(Collected data)
----------

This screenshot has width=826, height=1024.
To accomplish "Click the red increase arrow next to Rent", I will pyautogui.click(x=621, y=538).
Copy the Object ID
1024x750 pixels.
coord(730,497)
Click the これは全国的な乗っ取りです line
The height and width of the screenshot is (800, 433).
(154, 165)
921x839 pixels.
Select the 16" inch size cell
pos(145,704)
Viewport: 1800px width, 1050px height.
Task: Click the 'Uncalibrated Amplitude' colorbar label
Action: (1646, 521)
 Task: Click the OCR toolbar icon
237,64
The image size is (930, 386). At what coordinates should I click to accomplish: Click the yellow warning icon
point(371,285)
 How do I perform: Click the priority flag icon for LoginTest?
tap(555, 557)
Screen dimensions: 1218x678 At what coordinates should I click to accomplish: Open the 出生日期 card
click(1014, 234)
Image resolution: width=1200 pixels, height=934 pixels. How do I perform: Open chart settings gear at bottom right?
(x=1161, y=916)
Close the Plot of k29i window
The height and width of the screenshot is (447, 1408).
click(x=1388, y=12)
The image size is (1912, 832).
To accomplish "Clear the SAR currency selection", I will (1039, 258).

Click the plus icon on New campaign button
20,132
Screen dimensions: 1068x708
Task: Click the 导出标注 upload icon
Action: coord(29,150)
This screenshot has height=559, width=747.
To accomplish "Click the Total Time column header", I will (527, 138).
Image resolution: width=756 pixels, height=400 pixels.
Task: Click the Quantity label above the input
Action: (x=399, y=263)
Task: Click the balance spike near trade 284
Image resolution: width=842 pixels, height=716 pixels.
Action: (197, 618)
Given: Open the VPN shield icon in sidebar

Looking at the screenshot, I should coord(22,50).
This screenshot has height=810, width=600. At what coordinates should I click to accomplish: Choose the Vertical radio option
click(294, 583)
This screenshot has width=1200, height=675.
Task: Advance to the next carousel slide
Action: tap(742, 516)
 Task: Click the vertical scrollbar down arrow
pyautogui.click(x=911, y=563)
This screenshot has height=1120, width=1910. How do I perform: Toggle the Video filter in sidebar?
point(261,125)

----------

• [Task requirements] Each record is to be retyped exactly as written.

• [Response to this exercise]
This screenshot has width=826, height=1024.
To accomplish "Click the red increase arrow next to Rent", I will pyautogui.click(x=621, y=538).
Copy the Object ID
1024x750 pixels.
coord(730,497)
Click the これは全国的な乗っ取りです line
The height and width of the screenshot is (800, 433).
(154, 165)
921x839 pixels.
Select the 16" inch size cell
pos(145,704)
Viewport: 1800px width, 1050px height.
Task: Click the 'Uncalibrated Amplitude' colorbar label
Action: (1646, 521)
 Task: Click the OCR toolbar icon
237,64
The image size is (930, 386). At what coordinates should I click to accomplish: Click the yellow warning icon
point(371,285)
 How do I perform: Click the priority flag icon for LoginTest?
tap(555, 557)
Screen dimensions: 1218x678 At what coordinates should I click to accomplish: Open the 出生日期 card
click(1014, 234)
Image resolution: width=1200 pixels, height=934 pixels. How do I perform: Open chart settings gear at bottom right?
(x=1161, y=916)
Close the Plot of k29i window
The height and width of the screenshot is (447, 1408).
click(x=1388, y=12)
The image size is (1912, 832).
To accomplish "Clear the SAR currency selection", I will (1039, 258).

Click the plus icon on New campaign button
20,132
Screen dimensions: 1068x708
Task: Click the 导出标注 upload icon
Action: coord(29,150)
This screenshot has height=559, width=747.
To accomplish "Click the Total Time column header", I will (527, 138).
Image resolution: width=756 pixels, height=400 pixels.
Task: Click the Quantity label above the input
Action: (x=399, y=263)
Task: Click the balance spike near trade 284
Image resolution: width=842 pixels, height=716 pixels.
Action: (197, 618)
Given: Open the VPN shield icon in sidebar

Looking at the screenshot, I should coord(22,50).
This screenshot has height=810, width=600. At what coordinates should I click to accomplish: Choose the Vertical radio option
click(294, 583)
This screenshot has width=1200, height=675.
Task: Advance to the next carousel slide
Action: tap(742, 516)
 Task: Click the vertical scrollbar down arrow
pyautogui.click(x=911, y=563)
This screenshot has height=1120, width=1910. How do I perform: Toggle the Video filter in sidebar?
point(261,125)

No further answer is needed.